As the young stars leave their birthplace, they sculpt their way out of the nebula with blazing ultraviolet radiation to rise above their younger siblings. The pillars of blue “steam” towering above the nebula are nothing but hot, ionized gas and hot dust produced from the intense radiation. This elusive event is entirely veiled in visible-light images. But JWST’s extreme sensitivity, spatial resolution and imaging capability has gifted us the opportunity to witness the birth and the coming of age of stars.
While we were able to witness the birth of stars in the previous image, these two images of the same Southern Ring Nebula show us the final moments of a dying star. This side-by-side comparison exhibits both the near-infrared light image (left) and mid-infrared light image (right) of the Southern Ring Nebula from JWST. Taking place some 2,500 light years away, this performance was enacted by a white dwarf star in the violent throes of its final moment as it emitted gas and dust, forming the entire planetary nebula.
The mid-infrared light image also captured a brighter and younger companion closely orbiting the dimmer white dwarf.
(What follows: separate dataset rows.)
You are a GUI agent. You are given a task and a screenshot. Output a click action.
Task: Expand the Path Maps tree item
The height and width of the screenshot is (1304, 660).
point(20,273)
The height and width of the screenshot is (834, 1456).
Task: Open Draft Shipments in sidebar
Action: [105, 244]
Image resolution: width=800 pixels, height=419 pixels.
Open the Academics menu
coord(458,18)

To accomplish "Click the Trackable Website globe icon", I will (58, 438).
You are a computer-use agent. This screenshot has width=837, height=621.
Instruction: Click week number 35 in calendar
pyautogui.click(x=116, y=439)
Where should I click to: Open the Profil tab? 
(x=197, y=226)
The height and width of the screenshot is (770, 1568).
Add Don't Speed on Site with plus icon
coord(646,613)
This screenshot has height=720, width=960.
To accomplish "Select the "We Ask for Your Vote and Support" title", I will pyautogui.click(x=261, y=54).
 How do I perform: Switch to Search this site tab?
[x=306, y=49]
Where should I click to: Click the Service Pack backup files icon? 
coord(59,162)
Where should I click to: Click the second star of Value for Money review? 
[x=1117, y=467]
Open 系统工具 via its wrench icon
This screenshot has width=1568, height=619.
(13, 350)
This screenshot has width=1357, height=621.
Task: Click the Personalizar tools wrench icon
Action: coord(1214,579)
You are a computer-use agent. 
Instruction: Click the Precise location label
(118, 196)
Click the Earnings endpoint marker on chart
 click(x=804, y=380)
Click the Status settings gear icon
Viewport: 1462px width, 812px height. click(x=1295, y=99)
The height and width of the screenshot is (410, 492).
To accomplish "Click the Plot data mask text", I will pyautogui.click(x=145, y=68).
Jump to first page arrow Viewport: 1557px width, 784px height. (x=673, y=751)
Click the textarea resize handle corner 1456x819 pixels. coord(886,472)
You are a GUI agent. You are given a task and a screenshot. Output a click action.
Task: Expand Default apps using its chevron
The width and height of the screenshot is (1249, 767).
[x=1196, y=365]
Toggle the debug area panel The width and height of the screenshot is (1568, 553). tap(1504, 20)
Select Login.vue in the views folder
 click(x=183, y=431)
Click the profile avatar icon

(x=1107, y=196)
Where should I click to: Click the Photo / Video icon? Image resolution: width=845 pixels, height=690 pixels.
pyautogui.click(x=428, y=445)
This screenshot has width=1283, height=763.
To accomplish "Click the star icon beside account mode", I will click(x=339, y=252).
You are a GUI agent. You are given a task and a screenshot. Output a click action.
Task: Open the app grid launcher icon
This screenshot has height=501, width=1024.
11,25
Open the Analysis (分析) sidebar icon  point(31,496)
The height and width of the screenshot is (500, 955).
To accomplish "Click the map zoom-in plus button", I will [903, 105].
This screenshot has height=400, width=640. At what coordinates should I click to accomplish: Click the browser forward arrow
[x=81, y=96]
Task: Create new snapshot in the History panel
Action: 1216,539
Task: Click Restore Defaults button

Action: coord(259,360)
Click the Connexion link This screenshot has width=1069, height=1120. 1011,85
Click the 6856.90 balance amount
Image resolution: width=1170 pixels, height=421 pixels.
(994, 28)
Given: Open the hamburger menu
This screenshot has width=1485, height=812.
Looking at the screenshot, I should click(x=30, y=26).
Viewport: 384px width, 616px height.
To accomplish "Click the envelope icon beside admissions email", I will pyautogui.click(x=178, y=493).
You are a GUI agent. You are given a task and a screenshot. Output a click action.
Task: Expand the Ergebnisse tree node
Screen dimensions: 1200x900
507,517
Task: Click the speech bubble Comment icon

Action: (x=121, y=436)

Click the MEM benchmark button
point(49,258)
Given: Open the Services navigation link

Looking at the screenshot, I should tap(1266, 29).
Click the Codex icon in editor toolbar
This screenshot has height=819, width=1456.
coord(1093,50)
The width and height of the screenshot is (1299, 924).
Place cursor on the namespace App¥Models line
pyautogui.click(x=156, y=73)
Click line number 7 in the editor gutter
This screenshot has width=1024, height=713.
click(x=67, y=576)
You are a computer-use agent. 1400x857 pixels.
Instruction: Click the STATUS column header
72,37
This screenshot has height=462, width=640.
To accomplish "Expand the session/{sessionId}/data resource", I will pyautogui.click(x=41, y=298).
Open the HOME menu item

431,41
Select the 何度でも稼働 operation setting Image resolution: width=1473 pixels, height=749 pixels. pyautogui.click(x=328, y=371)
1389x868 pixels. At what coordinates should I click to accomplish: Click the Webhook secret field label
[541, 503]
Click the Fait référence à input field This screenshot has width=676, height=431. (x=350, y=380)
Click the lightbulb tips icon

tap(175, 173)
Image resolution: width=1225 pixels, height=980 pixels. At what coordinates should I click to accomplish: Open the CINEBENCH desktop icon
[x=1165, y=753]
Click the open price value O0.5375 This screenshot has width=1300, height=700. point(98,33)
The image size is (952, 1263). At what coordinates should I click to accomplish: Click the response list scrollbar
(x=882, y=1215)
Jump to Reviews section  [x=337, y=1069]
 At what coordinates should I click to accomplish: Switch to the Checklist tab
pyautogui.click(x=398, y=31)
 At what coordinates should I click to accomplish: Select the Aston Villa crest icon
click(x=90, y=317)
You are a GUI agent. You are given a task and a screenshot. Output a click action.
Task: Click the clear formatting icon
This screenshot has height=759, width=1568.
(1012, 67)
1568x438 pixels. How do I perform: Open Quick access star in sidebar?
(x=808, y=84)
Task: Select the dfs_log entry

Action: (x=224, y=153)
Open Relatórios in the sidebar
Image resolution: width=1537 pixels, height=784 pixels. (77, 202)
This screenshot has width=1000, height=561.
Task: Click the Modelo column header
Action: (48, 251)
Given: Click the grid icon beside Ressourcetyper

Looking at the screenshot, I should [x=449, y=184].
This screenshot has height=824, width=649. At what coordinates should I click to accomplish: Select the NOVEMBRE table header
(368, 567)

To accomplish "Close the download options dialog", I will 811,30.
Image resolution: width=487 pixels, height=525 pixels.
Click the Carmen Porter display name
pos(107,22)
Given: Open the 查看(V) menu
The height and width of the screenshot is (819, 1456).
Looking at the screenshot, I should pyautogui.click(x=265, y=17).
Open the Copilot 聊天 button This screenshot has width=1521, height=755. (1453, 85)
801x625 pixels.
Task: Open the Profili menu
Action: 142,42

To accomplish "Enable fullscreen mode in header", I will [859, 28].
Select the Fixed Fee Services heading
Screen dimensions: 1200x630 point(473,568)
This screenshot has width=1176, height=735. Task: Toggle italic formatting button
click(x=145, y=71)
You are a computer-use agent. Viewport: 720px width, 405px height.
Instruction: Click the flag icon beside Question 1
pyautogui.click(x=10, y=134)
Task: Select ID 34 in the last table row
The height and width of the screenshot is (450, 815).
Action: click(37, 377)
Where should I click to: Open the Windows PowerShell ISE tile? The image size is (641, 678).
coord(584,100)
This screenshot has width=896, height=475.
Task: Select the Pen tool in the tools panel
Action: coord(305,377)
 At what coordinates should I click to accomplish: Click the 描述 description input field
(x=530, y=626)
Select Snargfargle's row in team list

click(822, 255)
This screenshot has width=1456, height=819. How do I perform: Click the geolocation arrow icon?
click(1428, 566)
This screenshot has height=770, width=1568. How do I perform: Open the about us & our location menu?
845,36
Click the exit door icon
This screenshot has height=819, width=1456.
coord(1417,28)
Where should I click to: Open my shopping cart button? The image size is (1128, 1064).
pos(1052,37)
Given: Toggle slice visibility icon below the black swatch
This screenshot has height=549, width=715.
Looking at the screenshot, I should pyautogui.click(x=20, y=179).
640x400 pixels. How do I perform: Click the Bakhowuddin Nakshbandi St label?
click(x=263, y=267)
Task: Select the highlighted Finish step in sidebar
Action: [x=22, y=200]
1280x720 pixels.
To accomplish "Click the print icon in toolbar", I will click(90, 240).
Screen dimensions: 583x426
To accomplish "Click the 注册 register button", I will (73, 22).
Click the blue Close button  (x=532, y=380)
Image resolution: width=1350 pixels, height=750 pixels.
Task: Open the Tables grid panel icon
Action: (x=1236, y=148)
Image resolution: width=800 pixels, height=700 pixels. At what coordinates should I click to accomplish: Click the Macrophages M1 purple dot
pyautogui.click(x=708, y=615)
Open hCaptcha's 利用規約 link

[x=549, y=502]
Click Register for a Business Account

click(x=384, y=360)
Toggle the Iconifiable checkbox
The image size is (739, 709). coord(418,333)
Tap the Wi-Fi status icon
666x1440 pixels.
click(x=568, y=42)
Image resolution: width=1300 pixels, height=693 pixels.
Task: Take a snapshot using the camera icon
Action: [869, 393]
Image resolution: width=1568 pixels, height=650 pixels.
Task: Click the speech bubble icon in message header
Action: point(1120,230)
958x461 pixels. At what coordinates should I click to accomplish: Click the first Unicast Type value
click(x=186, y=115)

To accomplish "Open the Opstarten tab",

While this star is not yet on its deathbed, it is helping to distribute what its partner ejected. As both stars tango around the the center of the Southern Ring Nebula, they light up the outer areas of the nebula in orange (left image) and blue (right image), while the white dwarf heats up the gas in the inner region, which appear to be blue (left image) and red (right image). This star definitely knew how to go out with a bang!
Finally, we arrive at the most anticipated and jaw-dropping image produced by JWST — Webb’s First Deep Field. This star studded snapshot is the deepest and sharpest infrared image of the distant universe we have attained so far. Swarming with galaxies, this kaleidoscopic near-infrared image is only about the miniscule size of a grain of sand held at arm’s length, a fragment of the universe. In its greatest feat of peering far into the cosmos, the JWST managed to capture the brilliance of this mega galaxy cluster SMACS 0723, bejeweled with scores of galaxies.
JWST’s imaging capabilities is not the only factor in rendering this image. A view of distant galaxies as great as this would not have been possible without gravitational lensing, created by the mass of the galaxy cluster, that magnifies more distant and older galaxies. In the image itself, cosmic elements further away appear redder in infrared light, while those nearer to us appear lighter. In fact, there are specks of red in the snapshot that are galaxies from the early universe, just a few million years after the Big Bang!
In this cosmic ocean, mankind is always in search of answers to questions about the universe, galaxies, stars and his origin. Part of his efforts in this quest includes JWST. There have been many areas of the universe that were once invisible, but we are now able to witness thanks to JWST and the team behind the telescope. JWST promises a new era in the field of astronomy and the best of the telescope is only yet to come.